WHAT IS NEEDED: Each record must be repeated exactly. None may be dropped.

DATASET ENTRIES:

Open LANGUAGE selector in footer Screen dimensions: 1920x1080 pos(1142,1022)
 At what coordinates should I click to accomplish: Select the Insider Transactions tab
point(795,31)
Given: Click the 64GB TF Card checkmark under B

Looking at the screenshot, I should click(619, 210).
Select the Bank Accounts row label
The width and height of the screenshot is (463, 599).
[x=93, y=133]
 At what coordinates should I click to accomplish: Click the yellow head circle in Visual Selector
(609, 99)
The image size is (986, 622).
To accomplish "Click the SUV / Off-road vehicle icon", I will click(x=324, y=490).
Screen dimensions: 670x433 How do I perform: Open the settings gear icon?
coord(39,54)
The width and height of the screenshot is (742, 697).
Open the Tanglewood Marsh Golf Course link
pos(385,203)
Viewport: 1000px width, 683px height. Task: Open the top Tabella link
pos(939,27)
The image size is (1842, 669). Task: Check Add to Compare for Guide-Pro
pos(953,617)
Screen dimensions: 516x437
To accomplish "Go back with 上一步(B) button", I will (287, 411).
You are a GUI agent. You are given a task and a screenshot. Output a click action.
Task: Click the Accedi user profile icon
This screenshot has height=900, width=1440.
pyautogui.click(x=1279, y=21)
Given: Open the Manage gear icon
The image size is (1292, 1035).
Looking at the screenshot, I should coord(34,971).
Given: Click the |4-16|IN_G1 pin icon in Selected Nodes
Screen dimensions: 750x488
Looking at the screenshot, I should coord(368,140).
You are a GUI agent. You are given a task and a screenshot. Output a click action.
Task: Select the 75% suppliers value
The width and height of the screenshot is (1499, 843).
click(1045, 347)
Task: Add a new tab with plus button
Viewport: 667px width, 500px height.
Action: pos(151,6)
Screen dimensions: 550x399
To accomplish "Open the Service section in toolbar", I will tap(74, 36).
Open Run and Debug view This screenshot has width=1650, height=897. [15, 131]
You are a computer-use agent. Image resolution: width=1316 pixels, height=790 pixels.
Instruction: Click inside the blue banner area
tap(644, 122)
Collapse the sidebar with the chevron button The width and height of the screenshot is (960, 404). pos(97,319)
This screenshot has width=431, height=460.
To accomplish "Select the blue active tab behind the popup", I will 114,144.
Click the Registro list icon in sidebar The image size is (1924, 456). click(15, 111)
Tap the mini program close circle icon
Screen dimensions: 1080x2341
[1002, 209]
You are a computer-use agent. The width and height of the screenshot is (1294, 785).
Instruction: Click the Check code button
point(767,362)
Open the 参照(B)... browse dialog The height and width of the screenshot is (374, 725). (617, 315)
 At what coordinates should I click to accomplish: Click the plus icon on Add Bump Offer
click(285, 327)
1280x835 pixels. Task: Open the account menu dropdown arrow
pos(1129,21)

EXERCISE RESPONSE:
Open LANGUAGE selector in footer Screen dimensions: 1920x1080 pos(1142,1022)
 At what coordinates should I click to accomplish: Select the Insider Transactions tab
point(795,31)
Given: Click the 64GB TF Card checkmark under B

Looking at the screenshot, I should click(619, 210).
Select the Bank Accounts row label
The width and height of the screenshot is (463, 599).
[x=93, y=133]
 At what coordinates should I click to accomplish: Click the yellow head circle in Visual Selector
(609, 99)
The image size is (986, 622).
To accomplish "Click the SUV / Off-road vehicle icon", I will click(x=324, y=490).
Screen dimensions: 670x433 How do I perform: Open the settings gear icon?
coord(39,54)
The width and height of the screenshot is (742, 697).
Open the Tanglewood Marsh Golf Course link
pos(385,203)
Viewport: 1000px width, 683px height. Task: Open the top Tabella link
pos(939,27)
The image size is (1842, 669). Task: Check Add to Compare for Guide-Pro
pos(953,617)
Screen dimensions: 516x437
To accomplish "Go back with 上一步(B) button", I will (287, 411).
You are a GUI agent. You are given a task and a screenshot. Output a click action.
Task: Click the Accedi user profile icon
This screenshot has height=900, width=1440.
pyautogui.click(x=1279, y=21)
Given: Open the Manage gear icon
The image size is (1292, 1035).
Looking at the screenshot, I should coord(34,971).
Given: Click the |4-16|IN_G1 pin icon in Selected Nodes
Screen dimensions: 750x488
Looking at the screenshot, I should coord(368,140).
You are a GUI agent. You are given a task and a screenshot. Output a click action.
Task: Select the 75% suppliers value
The width and height of the screenshot is (1499, 843).
click(1045, 347)
Task: Add a new tab with plus button
Viewport: 667px width, 500px height.
Action: pos(151,6)
Screen dimensions: 550x399
To accomplish "Open the Service section in toolbar", I will tap(74, 36).
Open Run and Debug view This screenshot has width=1650, height=897. [15, 131]
You are a computer-use agent. Image resolution: width=1316 pixels, height=790 pixels.
Instruction: Click inside the blue banner area
tap(644, 122)
Collapse the sidebar with the chevron button The width and height of the screenshot is (960, 404). pos(97,319)
This screenshot has width=431, height=460.
To accomplish "Select the blue active tab behind the popup", I will 114,144.
Click the Registro list icon in sidebar The image size is (1924, 456). click(15, 111)
Tap the mini program close circle icon
Screen dimensions: 1080x2341
[1002, 209]
You are a computer-use agent. The width and height of the screenshot is (1294, 785).
Instruction: Click the Check code button
point(767,362)
Open the 参照(B)... browse dialog The height and width of the screenshot is (374, 725). (617, 315)
 At what coordinates should I click to accomplish: Click the plus icon on Add Bump Offer
click(285, 327)
1280x835 pixels. Task: Open the account menu dropdown arrow
pos(1129,21)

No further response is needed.